I am trying to measure the length of time taken to send a single packet transmitted by a frequency hopping radio controller. To do this, I am feeding a wav file containing only a single signal to a signal probe. In the main() method I have some code set up which calls some_probe.level() to measure the amplitude, and if this crosses a threshold then you have a signal. It sounds good in theory, but I have reason to believe this approach is not working.
My first concern comes from the FCC test report documents, which I may or may not be interpreting correctly. In a section describing how long the controller dwells on a channel before hopping there is a table which records the dwell time and the pulse time. The dwell time is 68.80 ms and the pulse length is 1.72 ms. To me this means a single signal should be ~1.72 ms, and that there is some time before and after this signal amounting to ~68.80 ms.
Other than that I've used two different programs to visually estimate the signal time. If I open the wav file in Audacity and zoom in as close as possible to get the start and end time I get an average of 0.87 ms. But if I use a QT GUI Time Sink and pause it (which I think is more accurate) I get more like 1.50 ms. This matches more with the FCC test report, but both programs give me consistent numbers even if they differ slightly.
So the point is, I have three different sources telling me the signal time ranges from 0.87 ms - 1.72 ms, and my visual estimates give consistently similar numbers. The problem I have with my script is that it gives me results way out of this range and the output is always varying, even though it's running on the exact same wav file. If it was working correctly I would expect similar numbers to my other sources, and also numbers similar to it's previous output. Really if the program is operating on the same input it should have the same output.
tl;dr
I believe the problem is that the signal probe is reading the output from the wav file source as if it's occuring in real time. So that while my code is performing actions after measuring the amplitude, the wav file source is still outputting samples even though I am not measuring them. What I think I need is some kind of buffer to store all samples and process them one at a time, but I can't be certain, and I don't know which blocks might have that functionality.

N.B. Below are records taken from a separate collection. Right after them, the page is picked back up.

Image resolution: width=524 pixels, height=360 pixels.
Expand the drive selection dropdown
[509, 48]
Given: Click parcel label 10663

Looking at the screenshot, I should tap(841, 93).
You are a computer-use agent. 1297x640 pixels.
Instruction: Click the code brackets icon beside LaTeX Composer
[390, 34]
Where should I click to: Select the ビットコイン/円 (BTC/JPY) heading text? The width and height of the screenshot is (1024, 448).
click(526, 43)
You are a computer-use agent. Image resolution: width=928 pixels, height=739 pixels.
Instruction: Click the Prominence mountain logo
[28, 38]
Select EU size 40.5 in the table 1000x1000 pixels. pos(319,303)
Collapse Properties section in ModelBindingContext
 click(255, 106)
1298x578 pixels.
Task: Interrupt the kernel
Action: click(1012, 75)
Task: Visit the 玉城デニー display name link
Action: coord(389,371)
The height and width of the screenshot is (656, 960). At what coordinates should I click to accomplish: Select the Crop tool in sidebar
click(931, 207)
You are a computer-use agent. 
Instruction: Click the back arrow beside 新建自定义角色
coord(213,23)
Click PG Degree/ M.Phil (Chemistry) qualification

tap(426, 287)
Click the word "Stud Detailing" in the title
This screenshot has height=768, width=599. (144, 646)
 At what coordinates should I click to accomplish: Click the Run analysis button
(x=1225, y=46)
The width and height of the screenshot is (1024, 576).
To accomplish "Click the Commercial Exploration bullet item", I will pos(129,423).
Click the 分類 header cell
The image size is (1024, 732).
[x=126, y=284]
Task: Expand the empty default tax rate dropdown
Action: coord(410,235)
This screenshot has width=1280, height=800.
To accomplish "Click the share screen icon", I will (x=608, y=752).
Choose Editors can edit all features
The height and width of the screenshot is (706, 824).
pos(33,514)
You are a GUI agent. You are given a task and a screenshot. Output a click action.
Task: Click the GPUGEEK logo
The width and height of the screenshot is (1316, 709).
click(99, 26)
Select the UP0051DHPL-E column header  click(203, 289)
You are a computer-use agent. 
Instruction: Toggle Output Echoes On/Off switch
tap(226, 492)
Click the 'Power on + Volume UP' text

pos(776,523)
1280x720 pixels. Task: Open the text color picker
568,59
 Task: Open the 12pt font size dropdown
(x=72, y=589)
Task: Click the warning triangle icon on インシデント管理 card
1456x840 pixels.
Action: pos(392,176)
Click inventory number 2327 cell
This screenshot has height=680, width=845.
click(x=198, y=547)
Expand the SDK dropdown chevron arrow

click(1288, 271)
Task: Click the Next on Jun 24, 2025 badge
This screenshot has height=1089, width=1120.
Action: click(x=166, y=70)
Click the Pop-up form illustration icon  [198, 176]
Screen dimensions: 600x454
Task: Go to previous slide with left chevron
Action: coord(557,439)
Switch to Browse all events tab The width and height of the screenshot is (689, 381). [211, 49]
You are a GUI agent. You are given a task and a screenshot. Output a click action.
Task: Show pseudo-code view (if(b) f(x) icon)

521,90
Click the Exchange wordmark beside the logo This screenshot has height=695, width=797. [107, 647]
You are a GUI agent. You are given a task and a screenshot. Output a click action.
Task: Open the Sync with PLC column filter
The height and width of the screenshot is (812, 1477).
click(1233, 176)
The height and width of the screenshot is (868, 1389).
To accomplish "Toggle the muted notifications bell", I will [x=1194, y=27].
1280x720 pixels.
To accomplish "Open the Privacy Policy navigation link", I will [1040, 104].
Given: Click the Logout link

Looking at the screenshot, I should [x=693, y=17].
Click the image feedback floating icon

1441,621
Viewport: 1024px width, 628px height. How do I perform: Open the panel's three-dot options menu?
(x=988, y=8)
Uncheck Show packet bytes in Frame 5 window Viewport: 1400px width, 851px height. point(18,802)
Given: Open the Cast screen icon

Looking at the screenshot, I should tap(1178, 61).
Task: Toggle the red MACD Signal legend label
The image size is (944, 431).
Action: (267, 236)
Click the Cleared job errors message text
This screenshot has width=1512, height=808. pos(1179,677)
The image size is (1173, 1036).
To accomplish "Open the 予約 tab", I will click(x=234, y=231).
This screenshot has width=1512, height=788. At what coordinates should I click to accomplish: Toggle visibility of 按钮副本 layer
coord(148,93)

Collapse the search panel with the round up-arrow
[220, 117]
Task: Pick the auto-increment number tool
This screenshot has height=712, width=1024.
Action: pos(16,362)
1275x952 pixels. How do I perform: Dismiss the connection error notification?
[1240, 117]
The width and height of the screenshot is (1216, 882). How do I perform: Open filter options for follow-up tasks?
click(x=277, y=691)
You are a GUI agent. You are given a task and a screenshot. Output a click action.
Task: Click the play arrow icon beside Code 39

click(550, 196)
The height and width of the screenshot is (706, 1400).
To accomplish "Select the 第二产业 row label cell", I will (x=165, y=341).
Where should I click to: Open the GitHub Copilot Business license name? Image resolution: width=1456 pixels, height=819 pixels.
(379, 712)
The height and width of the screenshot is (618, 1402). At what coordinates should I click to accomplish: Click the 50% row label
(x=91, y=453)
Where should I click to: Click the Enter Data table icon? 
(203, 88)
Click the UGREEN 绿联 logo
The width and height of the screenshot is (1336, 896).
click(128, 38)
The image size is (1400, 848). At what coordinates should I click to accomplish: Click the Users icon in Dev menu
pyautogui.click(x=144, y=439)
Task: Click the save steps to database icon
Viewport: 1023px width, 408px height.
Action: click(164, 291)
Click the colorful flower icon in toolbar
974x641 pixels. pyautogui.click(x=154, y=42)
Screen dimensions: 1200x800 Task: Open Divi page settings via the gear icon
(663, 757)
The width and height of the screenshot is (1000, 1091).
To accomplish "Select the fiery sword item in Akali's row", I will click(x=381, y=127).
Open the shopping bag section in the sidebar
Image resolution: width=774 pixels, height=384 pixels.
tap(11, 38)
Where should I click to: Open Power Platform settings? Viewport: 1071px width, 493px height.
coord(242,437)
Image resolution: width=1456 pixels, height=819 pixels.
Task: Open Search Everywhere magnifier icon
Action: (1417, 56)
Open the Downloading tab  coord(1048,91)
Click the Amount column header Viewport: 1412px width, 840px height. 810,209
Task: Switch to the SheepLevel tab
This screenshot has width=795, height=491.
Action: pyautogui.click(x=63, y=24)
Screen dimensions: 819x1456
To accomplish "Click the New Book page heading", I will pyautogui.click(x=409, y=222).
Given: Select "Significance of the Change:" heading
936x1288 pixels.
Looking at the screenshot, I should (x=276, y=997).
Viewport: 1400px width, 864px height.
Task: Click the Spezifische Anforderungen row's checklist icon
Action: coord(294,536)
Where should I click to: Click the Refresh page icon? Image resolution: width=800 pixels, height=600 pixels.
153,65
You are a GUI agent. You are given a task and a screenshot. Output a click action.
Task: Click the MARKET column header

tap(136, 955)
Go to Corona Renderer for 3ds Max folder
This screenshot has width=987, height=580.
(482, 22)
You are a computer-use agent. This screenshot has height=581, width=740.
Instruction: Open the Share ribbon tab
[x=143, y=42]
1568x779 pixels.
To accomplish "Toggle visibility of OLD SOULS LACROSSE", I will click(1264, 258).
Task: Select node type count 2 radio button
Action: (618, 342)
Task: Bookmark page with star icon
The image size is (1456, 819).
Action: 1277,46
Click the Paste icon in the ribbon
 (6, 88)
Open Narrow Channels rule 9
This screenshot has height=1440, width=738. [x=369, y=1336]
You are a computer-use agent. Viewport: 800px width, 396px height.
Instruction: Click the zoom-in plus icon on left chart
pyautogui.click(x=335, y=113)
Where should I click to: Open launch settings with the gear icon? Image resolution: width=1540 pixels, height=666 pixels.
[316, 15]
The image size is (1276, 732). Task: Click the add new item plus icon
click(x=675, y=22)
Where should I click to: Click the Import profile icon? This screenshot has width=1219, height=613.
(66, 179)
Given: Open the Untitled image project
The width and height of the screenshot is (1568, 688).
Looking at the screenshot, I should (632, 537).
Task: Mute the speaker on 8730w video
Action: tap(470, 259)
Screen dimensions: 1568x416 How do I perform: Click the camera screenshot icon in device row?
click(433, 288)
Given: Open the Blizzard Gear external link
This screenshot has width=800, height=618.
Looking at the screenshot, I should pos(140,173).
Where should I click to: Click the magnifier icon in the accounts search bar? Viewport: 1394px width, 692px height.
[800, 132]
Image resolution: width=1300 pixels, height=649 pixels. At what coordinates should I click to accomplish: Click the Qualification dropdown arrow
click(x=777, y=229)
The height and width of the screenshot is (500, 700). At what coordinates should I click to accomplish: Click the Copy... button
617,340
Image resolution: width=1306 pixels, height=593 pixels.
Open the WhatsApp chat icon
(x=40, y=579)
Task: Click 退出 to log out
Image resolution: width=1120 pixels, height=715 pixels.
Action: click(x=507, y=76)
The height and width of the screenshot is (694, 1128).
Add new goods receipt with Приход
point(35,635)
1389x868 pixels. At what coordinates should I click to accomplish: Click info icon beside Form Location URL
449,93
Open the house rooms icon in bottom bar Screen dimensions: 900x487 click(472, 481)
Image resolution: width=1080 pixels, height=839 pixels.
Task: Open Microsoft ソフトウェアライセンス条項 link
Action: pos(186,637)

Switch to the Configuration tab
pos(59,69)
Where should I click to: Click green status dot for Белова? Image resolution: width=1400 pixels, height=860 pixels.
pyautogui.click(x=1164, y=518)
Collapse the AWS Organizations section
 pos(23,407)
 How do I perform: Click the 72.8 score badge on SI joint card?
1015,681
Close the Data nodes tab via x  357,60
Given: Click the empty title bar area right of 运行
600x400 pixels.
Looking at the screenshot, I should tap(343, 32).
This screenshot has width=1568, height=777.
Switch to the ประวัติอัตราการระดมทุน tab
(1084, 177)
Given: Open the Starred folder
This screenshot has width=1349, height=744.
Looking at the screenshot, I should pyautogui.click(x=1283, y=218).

Below is my commented code. I would post a picture of the graph, but my reputation is too low. All it consists of is a wav file source connected to a signal probe and a qt gui time sink.
I've also tried a similar version that runs this on another thread, with similar results.
def main(top_block_cls=pulse_analysis_code, options=None):
qapp = Qt.QApplication(sys.argv)
tb = top_block_cls()
tb.start()
#tb.show()
#Initializes variables
pulse_time = 0
pulse_start = 0
pulse_end = 0
#Indicates whether there is currently a pulse or not
#Assume that the file does not start at the beginning of a pulse
pulse_present = False
#Background noise ranges from -0.0387 at the highest and -0.0471 at the lowest (Found this by zooming into the QT Time Sink).
#This means we'll call anything above the high and below the low a part of a pulse.
noise_high = -0.0387
noise_low = -0.0471
while True:
#Record amplitude and the time it is measured
amplitude = tb.blocks_probe_signal_x_0.level()
time_of_measurement = time.time()
#If the amplitude is above or below the noise level, and was previously not, then we have found the
#beginning of a pulse.
if (amplitude > noise_high or amplitude < noise_low ) and (not pulse_present):
#Save the start time
pulse_start = time_of_measurement
#Indicate that a pulse has begun
pulse_present = True
#If the amplitude is not above the noise level, but previously was, then we have found the ending
#of a pulse.
elif(amplitude < noise_high and amplitude > noise_low ) and pulse_present:
pulse_end = time_of_measurement
#Add the time from start to end to total pulse time
pulse_time = pulse_time + (pulse_end - pulse_start)
pulse_present = False
#Print total pulse time as it grows
print '{:17.6f}'.format(pulse_time)
def quitting():
tb.stop()
tb.wait()
qapp.aboutToQuit.connect(quitting)
qapp.exec_()
The signal probe is just a testing clutch.
What you want to do is write or use GNU Radio signal processing blocks ("blocks") that analyse and process your data.